The Lord gave me something a couple of weeks ago. I haven't told many people about it, but it seems to fit with your post so I'll share it. It was a picture of the Lord and I together. We were slow dancing. I felt very protected and cherished, then, suddenly, He stepped back and I began dancing a ballet/worship kind of dance. I did amazing leaps and twirls, things I would never dream I was capable of. He danced with me. Sometimes He supported a leap, sometimes our moves paralleled each other. It was amazing. I felt like He was showing me that He'd held me close and protected me as I was healing and that now He's setting me free to dance a new dance with Him--one that is free and daring and beyond what I thought I could do. But it wasn't something that lost me in the process--it just set me free and rounded out the fullness of who I am to become.
It's kind-a like your name, I think. It won't be a loss of you--but a deeper, freer, more full you that is named.
I've been thinking about your comment on my blog today. I know my husband is an answer to prayer. My heart was very vulnerable and many people would have manipulated it for personal gain, but not my hubby. I pray the Lord sends people into your life that can be trustworthy and that can walk beside you as the Lord teaches you to be brave.

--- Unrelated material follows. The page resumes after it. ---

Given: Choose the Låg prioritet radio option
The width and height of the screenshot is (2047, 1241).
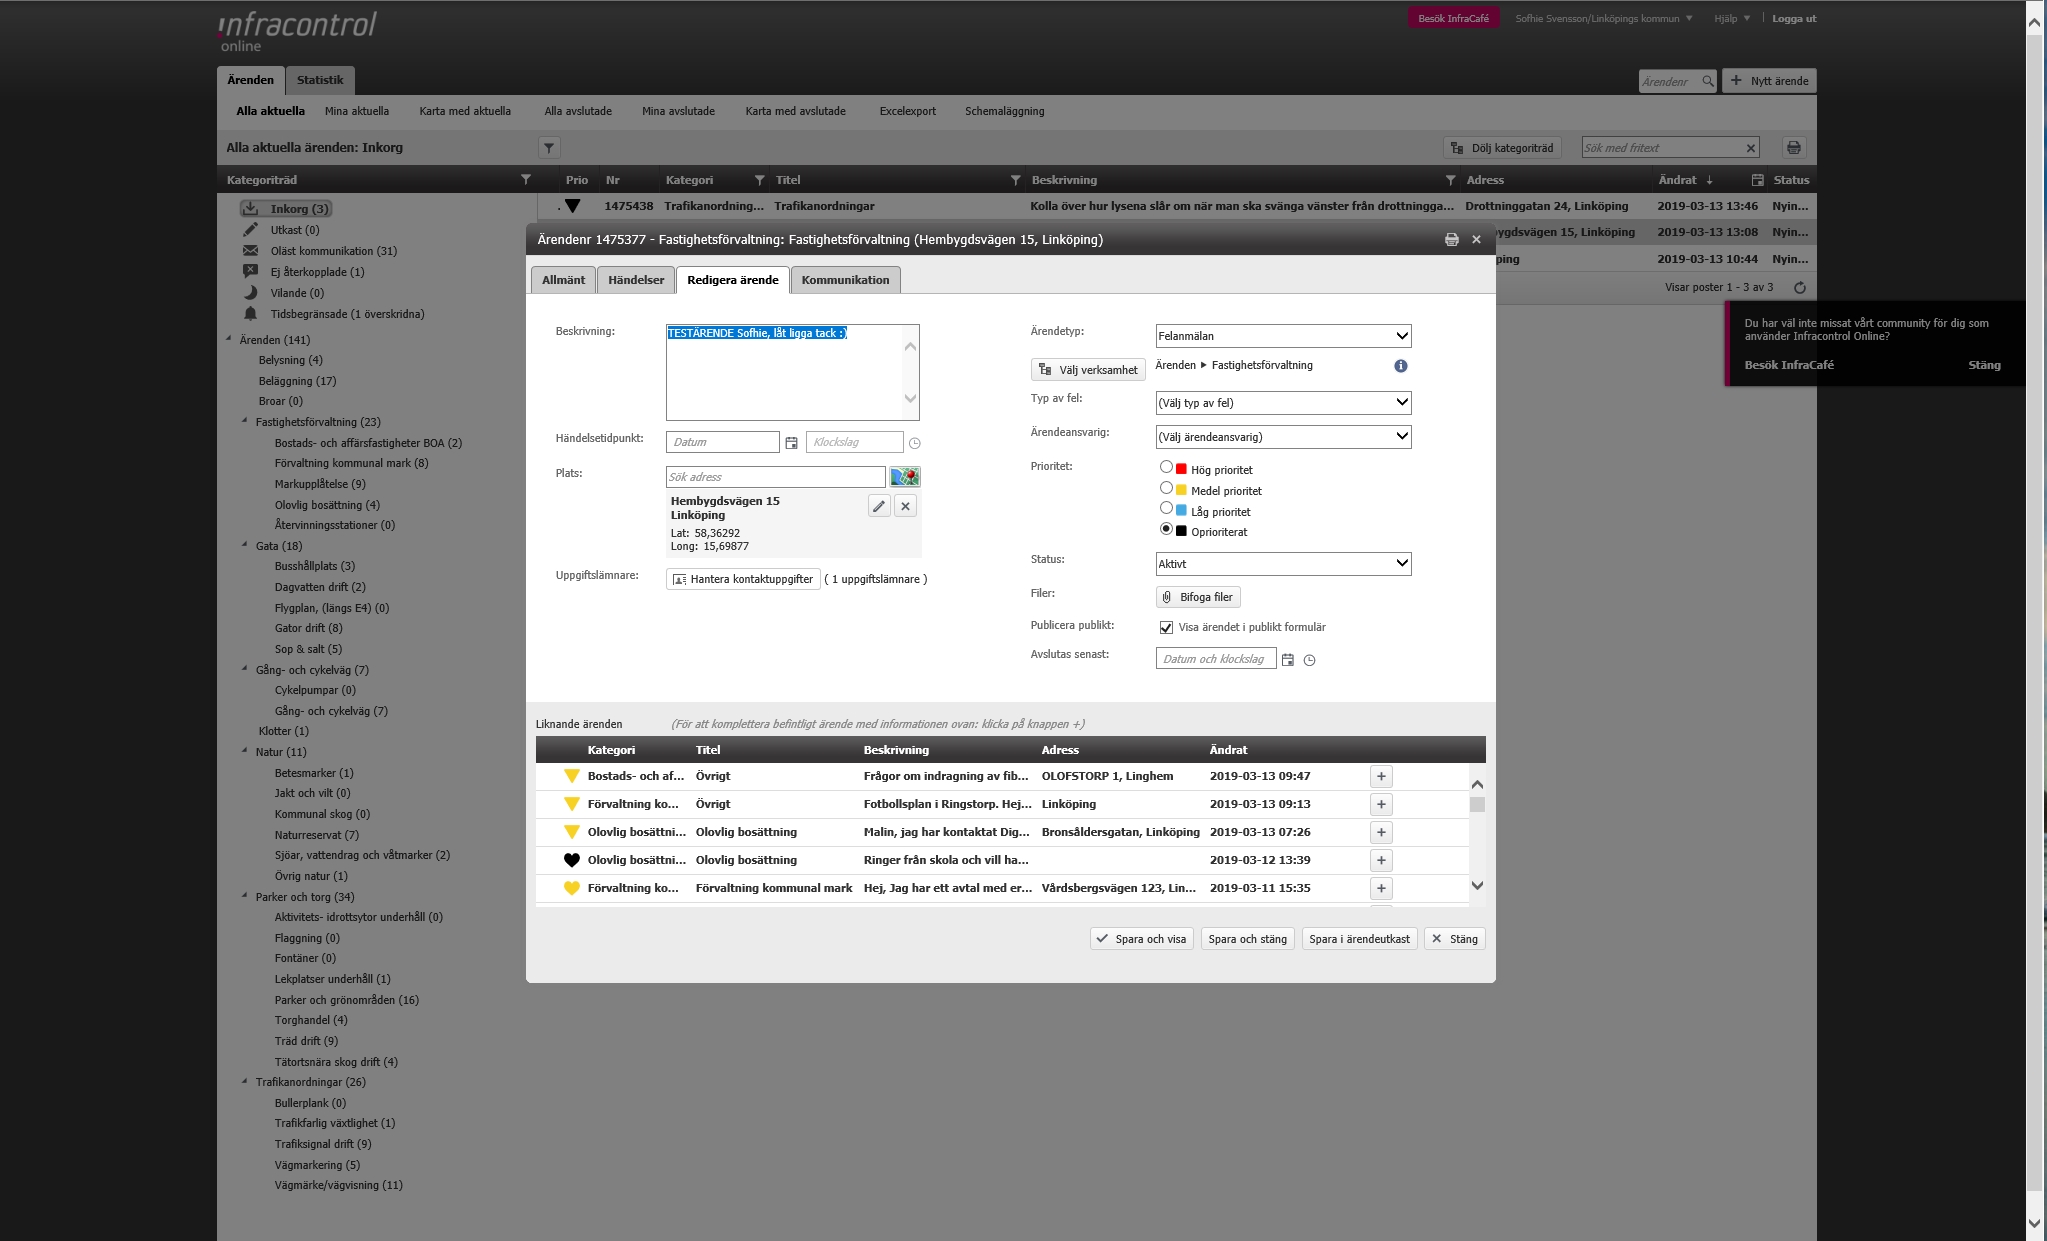Looking at the screenshot, I should [x=1166, y=508].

I really love this post too.. it is beautiful. It's funny because we have been singing, "He knows my name" a lot lately... it was at Louis funeral, Lou sings it & a friend of mine (Marsha) was just telling me they call this her song. :)
I love what God is doing in your heart and in your life Larry.
Love the idea of getting rid of old names... I call myself those names too Larry. The picture you gave us of God knowing fully who we are... and our name being what we are made for is what I needed to hear today!